▸ **RECORDED INFORMATION**:
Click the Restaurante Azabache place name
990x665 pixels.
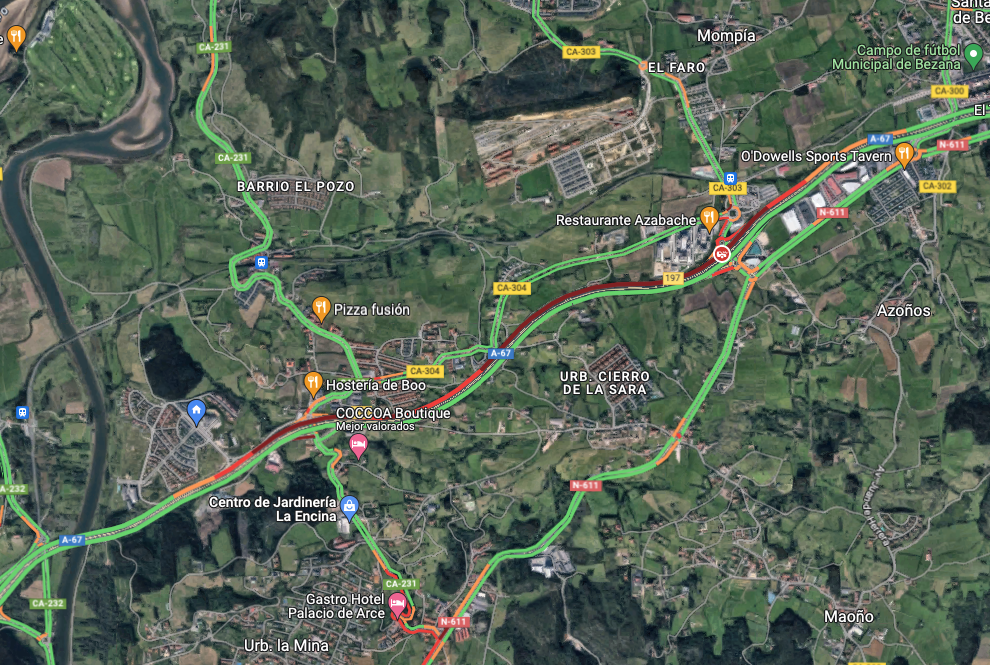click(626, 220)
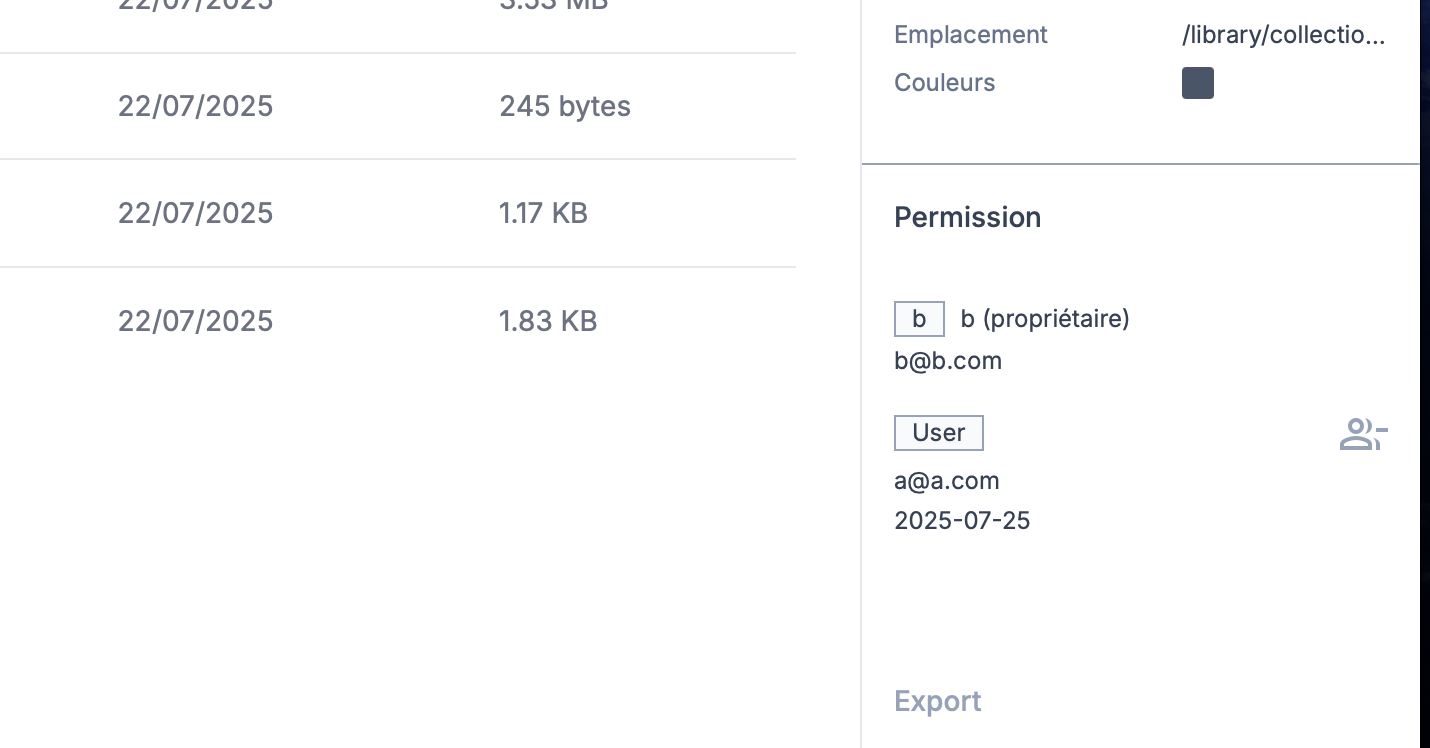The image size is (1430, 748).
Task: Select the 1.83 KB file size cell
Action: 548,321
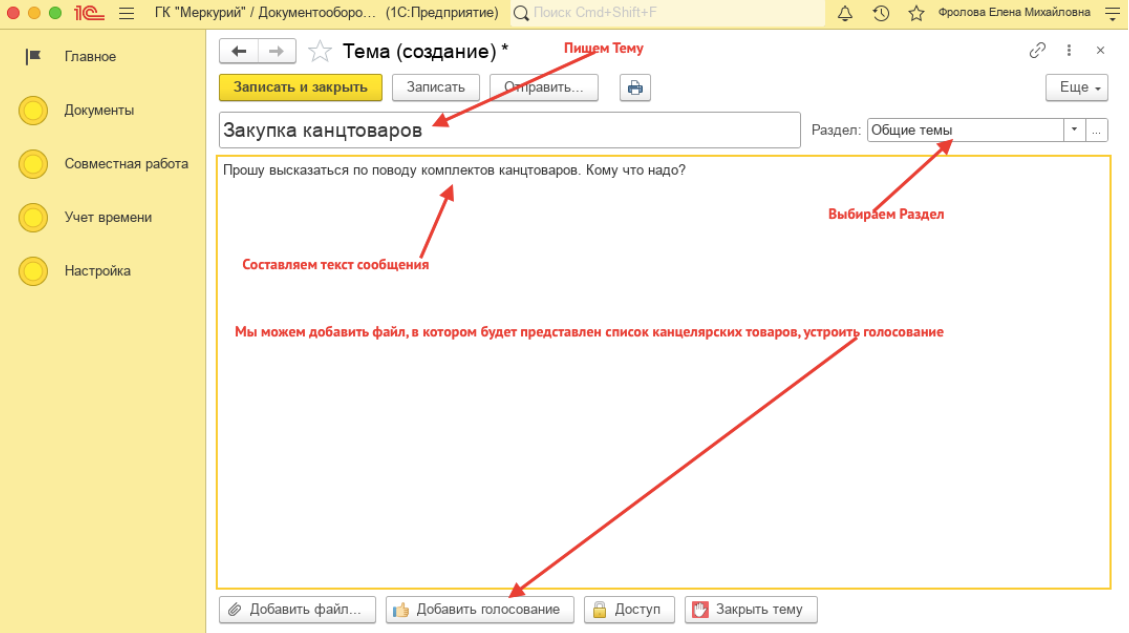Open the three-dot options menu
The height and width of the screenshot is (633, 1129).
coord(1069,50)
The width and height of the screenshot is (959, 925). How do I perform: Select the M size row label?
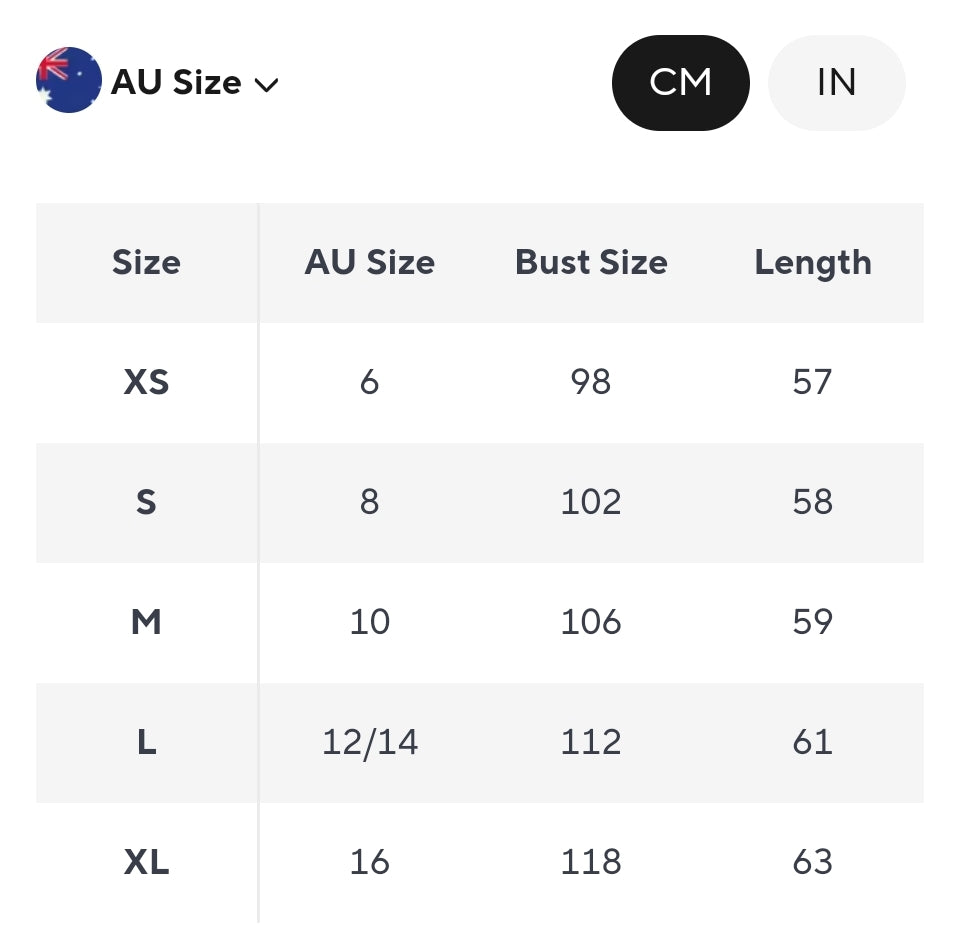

▸ **AIM OF THE TASK**:
Without the pictures, repeat every record above exactly as written.

▸ **TASK OUTPUT**:
Click the Restaurante Azabache place name
990x665 pixels.
click(626, 220)
The image size is (1430, 748).
Task: Select the 1.83 KB file size cell
Action: 548,321
Open the three-dot options menu
The height and width of the screenshot is (633, 1129).
coord(1069,50)
The width and height of the screenshot is (959, 925). How do I perform: Select the M size row label?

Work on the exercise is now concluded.